Your questioning of this shows you're making great progress. :tup:
 
@BloomInWinter, I know it is a topic I want to discuss with her because it is causing so many problems for me right now, but I don't know how to approach it with her. I trust her with every part of me, she has never given me a reason to question that, and has given me every reason to trust in her. Any suggestions on how to approach it with her? Ideally I would prefer not to email her about it or write a letter, but I am unsure about how to start a discussion about it.
 
@mytai, a couple of weeks ago I had an incident, at work, where I got triggered. This doesn't come up often, or I don't get what's actually happening when it does, so I don't call it by the right name. In a session, my T asked if I had any particular triggers, that I though we should work on. I couldn't think of any, but mentioned this incident. My "homework assignment" was to "think of other ways I might have responded to that." Not the BEST way, mind you, but as many options as I could come up with, both sensible and ridiculous. My first reaction what that he was nuts. But, his point was that I DO have options, if I recognize them and decide to use them and practicing ahead of time is helpful. (I'm not saying that the next time will go smoothly, but there's probably going to be a next time and now I have a plan.)

In this case, more what I was thinking was that you think of the consequences of having a flashback as being something OTHER than humiliating yourself. You actually have a choice about that, when you think about it. I can see how thinking of it the way you are makes sense, but it's not helpful at the moment. So, maybe think, "Worst case, I might have a flashback, and it might be a bad one, but at least my T will be there to help me through it and she might learn something she can use in the process and it will eventually be over and I will have accomplished this goal." She's not going to think less of you, because that's not the kind of person she is. She's also not going to be freaked out because she's a professional and a good one. She can handle it, and it seems like you can too.

As far as how to bring it up. "There's something I'd like to talk about, but I'm not sure how to start." is the line I've been saving for the day when I have enough guts, and a good enough reason, to use it. You may borrow that, if it helps. Once you say something like that, she will most likely ask a question that will help you along and then you can take another step. I'm sure it's going to be awkward, but I'm also sure you can do it and you'll be glad you did.

@BloomInWinter , thanks for that post! It explains some things that I've been noticing in therapy, including an incident when my T changed the subject when I offered to discuss something he knows I DON'T want to discuss. I'm guessing he changed the subject because he didn't think it was the right time.
 
Maybe you could tell her there is a topic you don't know how to talk about, and see what she says?
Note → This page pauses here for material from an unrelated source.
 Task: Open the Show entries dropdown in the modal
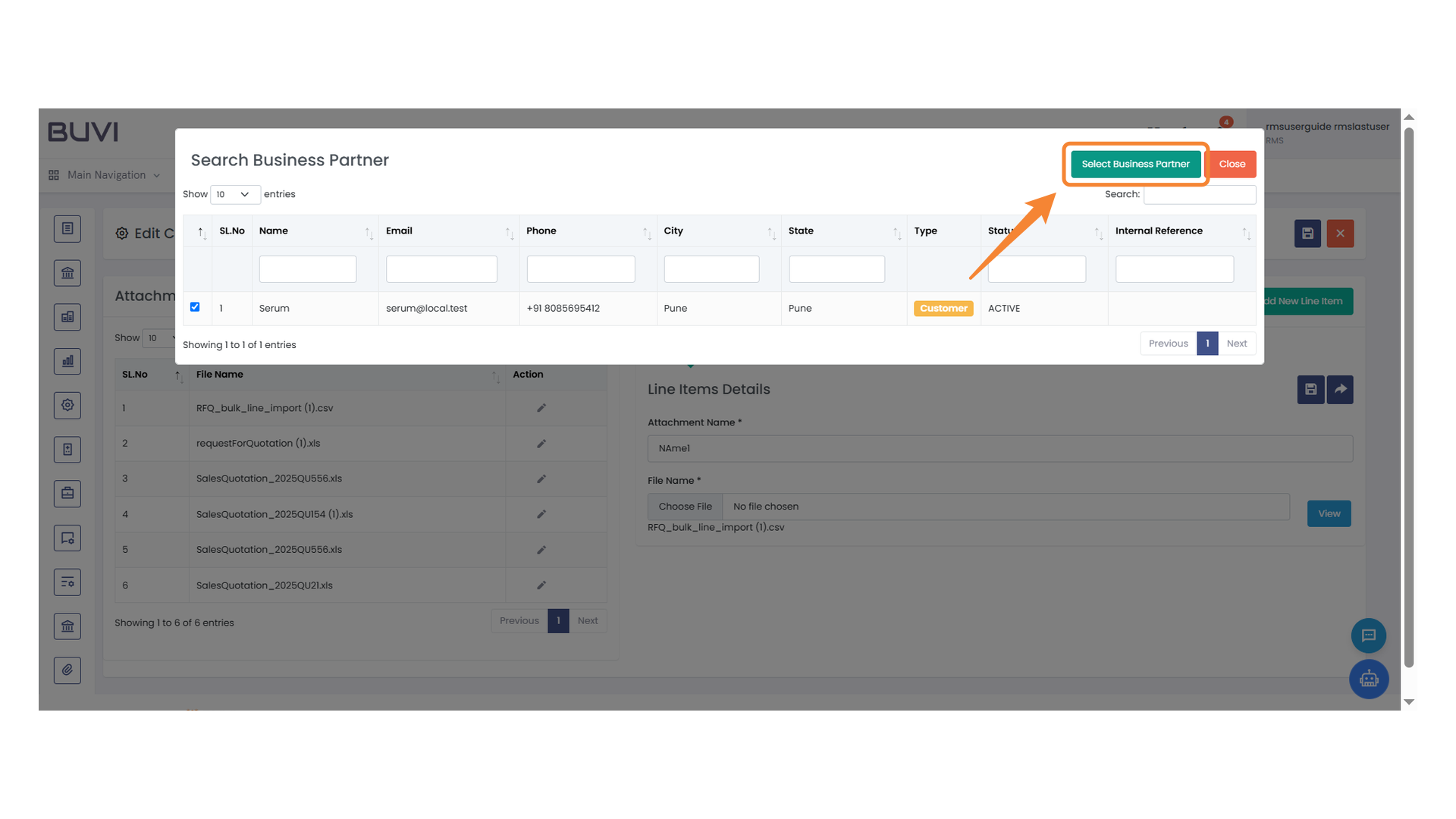coord(235,194)
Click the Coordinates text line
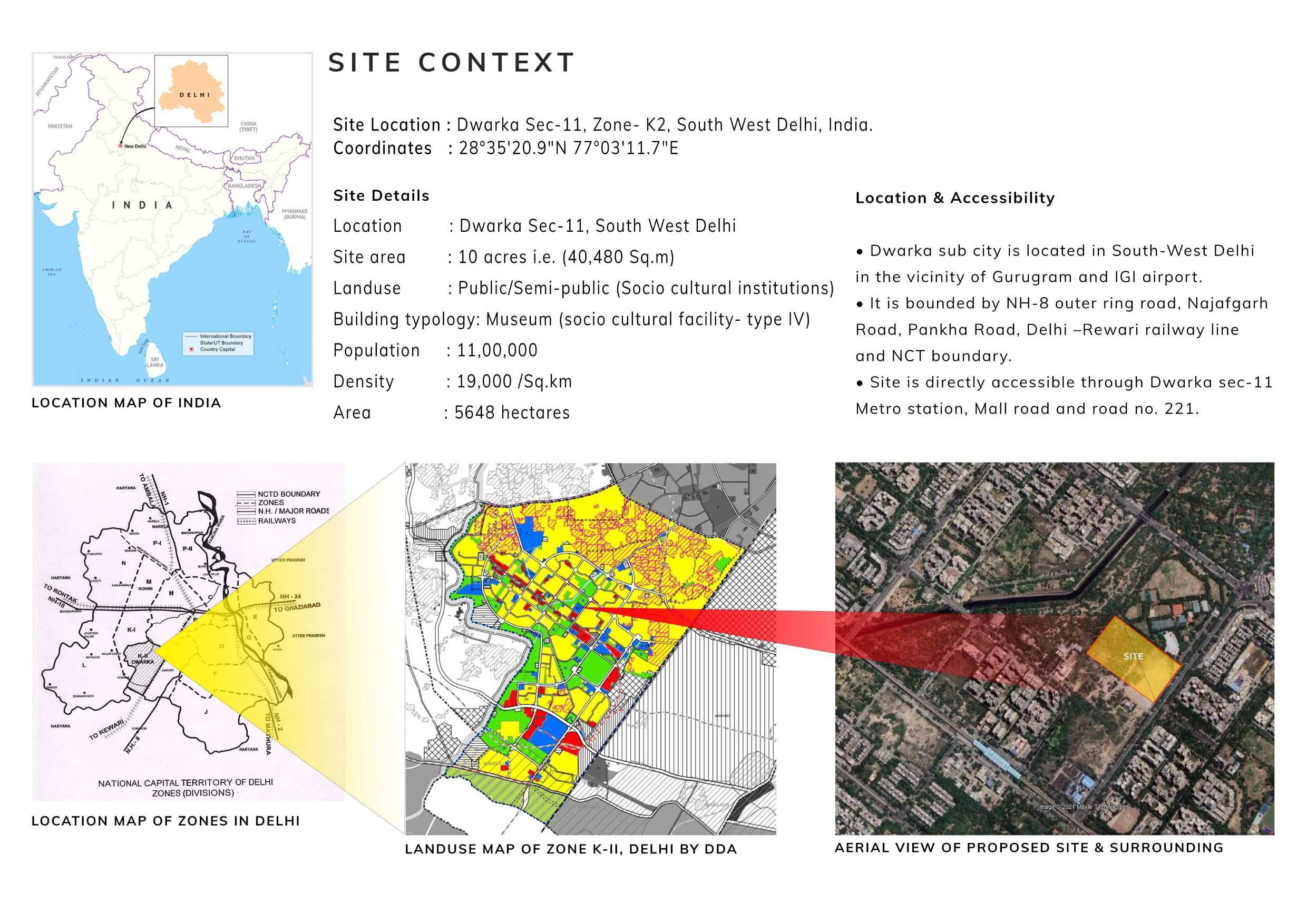The height and width of the screenshot is (924, 1307). pyautogui.click(x=505, y=149)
I have done this a few times and my therapist has been quite helpful in those moments.

One time I was trying to share something hard, I became completely frozen up and then gotten visibly frustrated trying to talk. We talked about that, and what my fears were in talking about the subject, and soon enough we worked through it where I was able to talk about the subject itself. It was really helpful on many levels.

Another time I talked about a difficult subject in a vague "hypothetical problem" way and I got a sense of her opinions on the matter - she if course then said... Do you struggle with this? But by the time we got to that, it didn't seem to scary to face how real it was because I got to hear how she was so non-judgemental about it in general.

In the end, our Ts hear all kinds of stuff all the time. If you ease into it, or just blurt it out, she will be there for you to help you walk through it no matter how you say it. I know you probably know this, but I mention it because something that helps me to stay more grounded is to remember all the hard things I've talked to her about before, and how safe she has been with everything else. It's a CBT technique to challenge my fears, and it sometimes helps.

It sounds like your T and you have a great relationship and like you really want to work through this. Hang in there and you will get through!